Il Partito socialista ieri ha già chiuso un accordo con Ciudadanos, il partito di destra che in realtà avrebbe voluto una gran coalizione con il Pp. È il primo accordo definitivo a cui è arrivato Pedro Sánchez. Ma è un accordo poco più che simbolico, che non è sufficiente a garantirgli il governo. Questa è l’unica notizia ufficiale alla chiusura del giornale. Ma la giornata di ieri – simbolicamente proprio quella in cui si celebrava l’anniversario del colpo di stato della giovane Spagna democratica il 23 febbraio del 1981 – è stata frenetica, con una girandola di riunioni dietro le quinte.

In mattinata, Ciudadanos ha reso pubbliche le cinque richieste per poter appoggiare Sánchez, che nel pomeriggio le ha accettate senza problemi e le presenterà oggi alla direzione del partito. Si tratta in sostanza di una riforma express della costituzione per la «rigenerazione democratica», la parola-chiave dei nuovi partiti emersi dalle elezioni del 20 dicembre. Le misure previste dall’accordo sono l’abbassamento del numero di firme necessarie per presentare una legge di iniziativa popolare (da 500mila a 250mila), l’abolizione delle diputaciones, una divisione amministrativa di coordinazione fra le province e i comuni, la soppressione dell’immunità parlamentare (estesa in Spagna a politici di tutti livelli amministrativi e ai magistrati), la “spoliticizzazione” della giustizia – che di fatto riduce da 20 a 10 le nomine dell’equivalente del Csm, qui fortemente dipendente dalle maggioranze parlamentari – e la limitazione a 8 anni di mandato per il presidente del governo (ma qui nessun presidente li hai mai superati). Si tratta di misure poco più che simboliche, e facilmente accettabili da tutti, tanto più che erano quasi tutte presenti anche nel programma dei socialisti. E proprio questa genericità delle proposte indirettamente conferma il sentire comune: il governo ci sarà.

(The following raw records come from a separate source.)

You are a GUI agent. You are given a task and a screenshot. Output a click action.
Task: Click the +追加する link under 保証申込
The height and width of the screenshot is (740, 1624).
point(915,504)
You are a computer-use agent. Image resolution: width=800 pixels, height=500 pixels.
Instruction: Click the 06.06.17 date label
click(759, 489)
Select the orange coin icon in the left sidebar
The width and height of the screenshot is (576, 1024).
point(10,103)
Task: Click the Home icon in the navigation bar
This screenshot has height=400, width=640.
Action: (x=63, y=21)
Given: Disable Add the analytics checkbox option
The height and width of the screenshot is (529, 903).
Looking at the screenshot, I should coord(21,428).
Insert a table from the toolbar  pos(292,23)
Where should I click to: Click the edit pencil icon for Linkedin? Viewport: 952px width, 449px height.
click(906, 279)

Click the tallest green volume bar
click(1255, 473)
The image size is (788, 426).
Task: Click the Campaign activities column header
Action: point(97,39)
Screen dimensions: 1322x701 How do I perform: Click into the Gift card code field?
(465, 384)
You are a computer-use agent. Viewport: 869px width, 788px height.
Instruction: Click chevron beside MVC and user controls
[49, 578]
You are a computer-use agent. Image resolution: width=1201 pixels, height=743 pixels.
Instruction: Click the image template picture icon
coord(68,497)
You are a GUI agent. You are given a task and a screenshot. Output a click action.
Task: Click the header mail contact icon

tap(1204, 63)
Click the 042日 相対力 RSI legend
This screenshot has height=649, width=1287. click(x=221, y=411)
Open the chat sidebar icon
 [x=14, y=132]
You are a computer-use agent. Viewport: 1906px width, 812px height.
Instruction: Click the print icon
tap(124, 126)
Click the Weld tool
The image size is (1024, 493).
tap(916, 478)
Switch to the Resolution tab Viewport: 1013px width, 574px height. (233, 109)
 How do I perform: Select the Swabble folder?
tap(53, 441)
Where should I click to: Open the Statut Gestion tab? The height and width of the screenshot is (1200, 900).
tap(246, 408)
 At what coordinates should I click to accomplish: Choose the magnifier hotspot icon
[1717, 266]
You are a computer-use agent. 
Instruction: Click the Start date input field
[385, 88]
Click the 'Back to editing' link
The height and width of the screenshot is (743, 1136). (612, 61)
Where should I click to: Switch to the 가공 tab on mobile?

Podemos invece si è riunito con i due partiti indipendentisti catalani la cui astensione è chiave per l’investitura. A loro ha assicurato che nel programma ci sarà il referendum d’autodeterminazione da loro tanto desiderato, ma che però i socialisti non vogliono.

Dopodiché, alle 7 di sera i quattro partiti di sinistra (Psoe, Podemos, Izquierda Unida e gli alleati valenziani di Podemos, Compromís) si sono rimessi a parlare dopo la prima riunione fiume di lunedì. Il celestino della riunione era stato il leader di Izquierda Unida Alberto Garzón che era riuscito a inchiodare a un tavolo di negoziazione Psoe e Podemos (anche se senza i rispettivi leader). Un’iniziativa che è riuscita a sbloccare la situazione di scontro fra socialisti e Podemos e a cui probabilmente andrà il merito di portare a casa un governo di sinistra. Nella riunione lunedì si erano affrontati cinque blocchi programmatici in maniera sistematica e l’ottimismo nelle conferenze stampa notturne era palpabile, anche se lunedì non erano ancora stati affrontati i nodi più noti, come quello territoriale. Quella di ieri, dopo una giornata convulsa, si è chiusa molto dopo l’orario di chiusura del giornale. Ma il tempo ormai stringe, e oggi sarà chiaro se con l’astensione di Ciudadanos da una parte e l’accordo a quattro partiti di sinistra dall’altra, Sánchez riuscirà a portare a casa l’investitura, anche senza le astensioni – che i socialisti non vogliono neppure prendere in considerazione – delle catalane Esquerra Republicana i Democràcia i Llibertat. I partiti di sinistra arrivano a 161 voti. Dovrebbero arrivare anche i voti dei baschi del Pnv, che devono un favore ai socialisti per aver permesso la formazione del gruppo al senato, e della deputata di Coalición canaria. Totale: 168. Se Ciudadanos si astiene, il Pp – l’unico partito tenuto fuori dalle girandole di incontri – ha 123 seggi. Anche se tutti gli altri votassero contro, Sánchez ce la farà. Per Podemos «l’accordo dei socialisti con Ciudadanos è irrilevante, se arriviamo a un accordo con il Psoe voteremo sì, altrimenti non c’è governo», come avvertiva ancora una volta Íñigo Errejón, il numero due dei viola. Intanto la data dell’investitura si anticipa di un giorno: l’1 marzo invece del 2 per un errore di calcolo del presidente del Congresso.